* _Exercise aim_:
Would you return all of this data exactly, leaving nothing out?

* _Dataset excerpts_:
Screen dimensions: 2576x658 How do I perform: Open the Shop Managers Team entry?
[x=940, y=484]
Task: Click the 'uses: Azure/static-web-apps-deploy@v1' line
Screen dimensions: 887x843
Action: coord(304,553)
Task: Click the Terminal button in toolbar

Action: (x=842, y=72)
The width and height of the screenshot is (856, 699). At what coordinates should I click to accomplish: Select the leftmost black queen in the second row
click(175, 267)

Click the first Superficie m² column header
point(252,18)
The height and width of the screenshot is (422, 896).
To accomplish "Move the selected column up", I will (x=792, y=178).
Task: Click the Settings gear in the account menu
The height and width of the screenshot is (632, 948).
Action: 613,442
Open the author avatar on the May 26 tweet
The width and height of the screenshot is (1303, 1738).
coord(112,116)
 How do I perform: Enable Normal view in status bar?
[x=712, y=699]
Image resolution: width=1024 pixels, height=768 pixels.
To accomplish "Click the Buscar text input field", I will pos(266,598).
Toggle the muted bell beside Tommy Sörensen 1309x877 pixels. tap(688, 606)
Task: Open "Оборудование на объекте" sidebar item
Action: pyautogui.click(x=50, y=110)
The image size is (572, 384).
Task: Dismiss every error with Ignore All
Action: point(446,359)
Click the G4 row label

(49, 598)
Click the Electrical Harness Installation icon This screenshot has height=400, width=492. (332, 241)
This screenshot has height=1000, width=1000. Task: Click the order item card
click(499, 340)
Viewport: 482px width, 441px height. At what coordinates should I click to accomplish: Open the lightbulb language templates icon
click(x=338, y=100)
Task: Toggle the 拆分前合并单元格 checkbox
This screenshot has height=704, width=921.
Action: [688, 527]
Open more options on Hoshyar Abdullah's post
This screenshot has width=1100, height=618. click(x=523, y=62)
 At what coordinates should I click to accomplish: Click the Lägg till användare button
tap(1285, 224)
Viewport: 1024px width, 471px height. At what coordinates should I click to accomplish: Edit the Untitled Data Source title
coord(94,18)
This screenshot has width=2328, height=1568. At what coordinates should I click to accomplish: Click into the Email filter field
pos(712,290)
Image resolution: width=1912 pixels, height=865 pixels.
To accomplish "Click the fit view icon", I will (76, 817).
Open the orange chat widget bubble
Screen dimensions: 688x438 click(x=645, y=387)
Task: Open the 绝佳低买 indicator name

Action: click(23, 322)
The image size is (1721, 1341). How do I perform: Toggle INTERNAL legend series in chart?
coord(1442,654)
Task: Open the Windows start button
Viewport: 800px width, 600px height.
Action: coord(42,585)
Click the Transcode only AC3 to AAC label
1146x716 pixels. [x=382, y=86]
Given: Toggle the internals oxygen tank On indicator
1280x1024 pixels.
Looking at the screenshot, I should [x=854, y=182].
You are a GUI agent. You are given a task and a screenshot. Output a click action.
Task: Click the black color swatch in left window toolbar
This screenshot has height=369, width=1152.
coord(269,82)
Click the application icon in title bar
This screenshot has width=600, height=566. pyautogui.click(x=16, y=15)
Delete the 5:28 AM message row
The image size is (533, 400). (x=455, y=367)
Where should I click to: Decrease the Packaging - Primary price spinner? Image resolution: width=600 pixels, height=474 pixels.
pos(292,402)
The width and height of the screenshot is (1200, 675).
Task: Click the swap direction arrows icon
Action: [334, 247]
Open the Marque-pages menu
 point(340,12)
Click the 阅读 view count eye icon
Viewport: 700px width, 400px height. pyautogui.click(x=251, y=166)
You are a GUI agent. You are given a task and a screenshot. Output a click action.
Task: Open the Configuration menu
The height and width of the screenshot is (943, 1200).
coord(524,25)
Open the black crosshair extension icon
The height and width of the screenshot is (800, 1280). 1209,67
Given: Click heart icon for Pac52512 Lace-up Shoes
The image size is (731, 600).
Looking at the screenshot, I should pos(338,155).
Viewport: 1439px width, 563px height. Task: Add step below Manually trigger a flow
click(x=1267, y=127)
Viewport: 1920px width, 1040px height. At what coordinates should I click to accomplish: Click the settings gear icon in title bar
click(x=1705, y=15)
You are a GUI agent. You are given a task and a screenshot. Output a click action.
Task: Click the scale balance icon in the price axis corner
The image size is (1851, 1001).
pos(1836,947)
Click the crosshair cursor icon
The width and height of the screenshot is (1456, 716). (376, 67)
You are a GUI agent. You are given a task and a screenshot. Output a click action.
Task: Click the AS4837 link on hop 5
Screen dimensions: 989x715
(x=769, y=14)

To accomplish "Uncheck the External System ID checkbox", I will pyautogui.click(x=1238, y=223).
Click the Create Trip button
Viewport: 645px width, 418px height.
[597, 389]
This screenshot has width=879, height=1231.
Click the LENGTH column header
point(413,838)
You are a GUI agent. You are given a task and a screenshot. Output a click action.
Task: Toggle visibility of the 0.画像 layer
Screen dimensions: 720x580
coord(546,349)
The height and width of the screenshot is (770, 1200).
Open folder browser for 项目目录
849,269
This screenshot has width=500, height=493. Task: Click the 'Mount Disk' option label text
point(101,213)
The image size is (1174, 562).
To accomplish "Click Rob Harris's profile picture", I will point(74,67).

* _Task response_:
Screen dimensions: 2576x658 How do I perform: Open the Shop Managers Team entry?
[x=940, y=484]
Task: Click the 'uses: Azure/static-web-apps-deploy@v1' line
Screen dimensions: 887x843
Action: coord(304,553)
Task: Click the Terminal button in toolbar

Action: (x=842, y=72)
The width and height of the screenshot is (856, 699). At what coordinates should I click to accomplish: Select the leftmost black queen in the second row
click(175, 267)

Click the first Superficie m² column header
point(252,18)
The height and width of the screenshot is (422, 896).
To accomplish "Move the selected column up", I will (x=792, y=178).
Task: Click the Settings gear in the account menu
The height and width of the screenshot is (632, 948).
Action: 613,442
Open the author avatar on the May 26 tweet
The width and height of the screenshot is (1303, 1738).
coord(112,116)
 How do I perform: Enable Normal view in status bar?
[x=712, y=699]
Image resolution: width=1024 pixels, height=768 pixels.
To accomplish "Click the Buscar text input field", I will pos(266,598).
Toggle the muted bell beside Tommy Sörensen 1309x877 pixels. tap(688, 606)
Task: Open "Оборудование на объекте" sidebar item
Action: pyautogui.click(x=50, y=110)
The image size is (572, 384).
Task: Dismiss every error with Ignore All
Action: point(446,359)
Click the G4 row label

(49, 598)
Click the Electrical Harness Installation icon This screenshot has height=400, width=492. (332, 241)
This screenshot has height=1000, width=1000. Task: Click the order item card
click(499, 340)
Viewport: 482px width, 441px height. At what coordinates should I click to accomplish: Open the lightbulb language templates icon
click(x=338, y=100)
Task: Toggle the 拆分前合并单元格 checkbox
This screenshot has height=704, width=921.
Action: [688, 527]
Open more options on Hoshyar Abdullah's post
This screenshot has width=1100, height=618. click(x=523, y=62)
 At what coordinates should I click to accomplish: Click the Lägg till användare button
tap(1285, 224)
Viewport: 1024px width, 471px height. At what coordinates should I click to accomplish: Edit the Untitled Data Source title
coord(94,18)
This screenshot has width=2328, height=1568. At what coordinates should I click to accomplish: Click into the Email filter field
pos(712,290)
Image resolution: width=1912 pixels, height=865 pixels.
To accomplish "Click the fit view icon", I will (76, 817).
Open the orange chat widget bubble
Screen dimensions: 688x438 click(x=645, y=387)
Task: Open the 绝佳低买 indicator name

Action: click(23, 322)
The image size is (1721, 1341). How do I perform: Toggle INTERNAL legend series in chart?
coord(1442,654)
Task: Open the Windows start button
Viewport: 800px width, 600px height.
Action: coord(42,585)
Click the Transcode only AC3 to AAC label
1146x716 pixels. [x=382, y=86]
Given: Toggle the internals oxygen tank On indicator
1280x1024 pixels.
Looking at the screenshot, I should [x=854, y=182].
You are a GUI agent. You are given a task and a screenshot. Output a click action.
Task: Click the black color swatch in left window toolbar
This screenshot has height=369, width=1152.
coord(269,82)
Click the application icon in title bar
This screenshot has width=600, height=566. pyautogui.click(x=16, y=15)
Delete the 5:28 AM message row
The image size is (533, 400). (x=455, y=367)
Where should I click to: Decrease the Packaging - Primary price spinner? Image resolution: width=600 pixels, height=474 pixels.
pos(292,402)
The width and height of the screenshot is (1200, 675).
Task: Click the swap direction arrows icon
Action: [334, 247]
Open the Marque-pages menu
 point(340,12)
Click the 阅读 view count eye icon
Viewport: 700px width, 400px height. pyautogui.click(x=251, y=166)
You are a GUI agent. You are given a task and a screenshot. Output a click action.
Task: Open the Configuration menu
The height and width of the screenshot is (943, 1200).
coord(524,25)
Open the black crosshair extension icon
The height and width of the screenshot is (800, 1280). 1209,67
Given: Click heart icon for Pac52512 Lace-up Shoes
The image size is (731, 600).
Looking at the screenshot, I should pos(338,155).
Viewport: 1439px width, 563px height. Task: Add step below Manually trigger a flow
click(x=1267, y=127)
Viewport: 1920px width, 1040px height. At what coordinates should I click to accomplish: Click the settings gear icon in title bar
click(x=1705, y=15)
You are a GUI agent. You are given a task and a screenshot. Output a click action.
Task: Click the scale balance icon in the price axis corner
The image size is (1851, 1001).
pos(1836,947)
Click the crosshair cursor icon
The width and height of the screenshot is (1456, 716). (376, 67)
You are a GUI agent. You are given a task and a screenshot. Output a click action.
Task: Click the AS4837 link on hop 5
Screen dimensions: 989x715
(x=769, y=14)

To accomplish "Uncheck the External System ID checkbox", I will pyautogui.click(x=1238, y=223).
Click the Create Trip button
Viewport: 645px width, 418px height.
[597, 389]
This screenshot has width=879, height=1231.
Click the LENGTH column header
point(413,838)
You are a GUI agent. You are given a task and a screenshot. Output a click action.
Task: Toggle visibility of the 0.画像 layer
Screen dimensions: 720x580
coord(546,349)
The height and width of the screenshot is (770, 1200).
Open folder browser for 项目目录
849,269
This screenshot has width=500, height=493. Task: Click the 'Mount Disk' option label text
point(101,213)
The image size is (1174, 562).
To accomplish "Click Rob Harris's profile picture", I will point(74,67).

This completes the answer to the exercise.